Partiamo da un presupposto: già solo l’espressione “essere buoni” non si usa più.
Sa di catechismo, di scuola elementare, di raccomandazione anni cinquanta, fatta ai bambini prima di entrare in casa d’altri.
Essere buoni, oggi, ha più il significato di essere ingenui.
Inadeguati.
In una società in cui si parla solo di utilità, strategia e rendimento, la bontà è una parola inutile.
Parlarne sa un po’ di stucchevole e stantio.
Eppure, ci manca.
Una nostalgia inconfessata
Per quanto “essere buoni” sia un’espressione che non rientra più nel lessico quotidiano, qualcosa dentro di noi si smuove ancora, ogni volta che vediamo un gesto di bontà autentica.
Non gentilezza cortese, non educazione formale.
Ma quella bontà che disarma.
Quel gesto gratuito, che non serve a niente, così raro, non ci lascia indifferenti.
Ci commuove, ci sorprende.
E, per certi versi, ci mette a disagio.
Perché ci ricorda una parte dimenticata di noi.
Una parte di noi che ancora desidera la bontà.
Desidera riceverla.
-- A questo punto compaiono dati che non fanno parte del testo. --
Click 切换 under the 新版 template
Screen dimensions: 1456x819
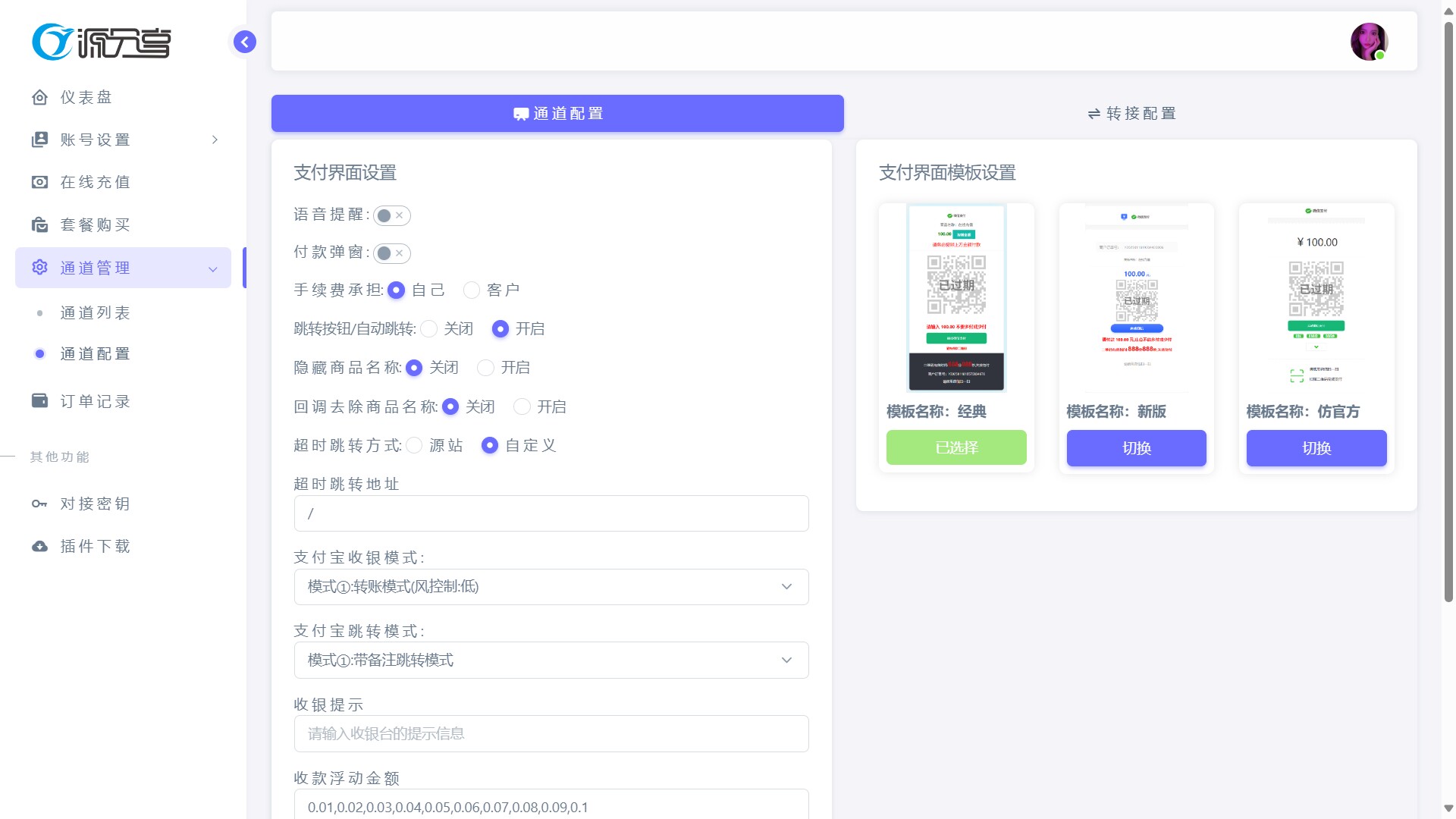click(1136, 447)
Desidera offrirla.
Ma è una nostalgia inconfessata, quasi vergognosa.
Perché siamo cresciuti imparando a difenderci, non ad accoglierci.
A sospettare, non a fidarci.
A interpretare ogni gesto come potenzialmente interessato, strategico, calcolato.
Allora quando la bontà si manifesta — vera, senza scopo, senza ritorno — non sappiamo dove metterla.
Ci emoziona. Ma ci mette anche in crisi.
Le forme ambigue della bontà
Siamo sinceri: la bontà non è sempre limpida.
Non è sempre pura.
Non è sempre — davvero — buona.
A volte la usiamo per piacere, per essere accettati.
Per sentirci migliori.
A volte essere buoni significa non riuscire a dire di no.
Un modo di essere che adottiamo per controllare, per farci amare, per evitare il conflitto.
Siamo buoni, o facciamo i buoni?
Comprendiamo o sopportiamo?
C’è una bontà che viene dall’amore.
E una bontà che nasce dalla paura.
C’è una bontà che libera.
E una bontà che imprigiona.
C’è una bontà vera.
E una bontà che è una forma più sofisticata di egoismo.
La bontà esiste, ma esistono tante forme ambigue, contraddittorie, paradossali, del tentativo di prendersi cura dell’altro — e di sé.
Proprio per questo, proprio perché ambigua, la bontà è interessante. E più che mai attuale, anche se non se ne parla. E meriterebbe farlo.
Conclusione (per il momento)
Essere buoni non significa dire sempre di sì.
Non significa essere accondiscendenti, per timore o convenienza. Neppure per semplicità.
Non significa rinunciare a se stessi, annullarsi o fingere.
Ma soprattutto, non si è automaticamente buoni solo perché non si è cattivi.
“La bontà inizia quando smettiamo di voler sembrare buoni” diceva Jung.
E possiamo iniziare a essere buoni quando smettiamo di fare i buoni, si potrebbe aggiungere.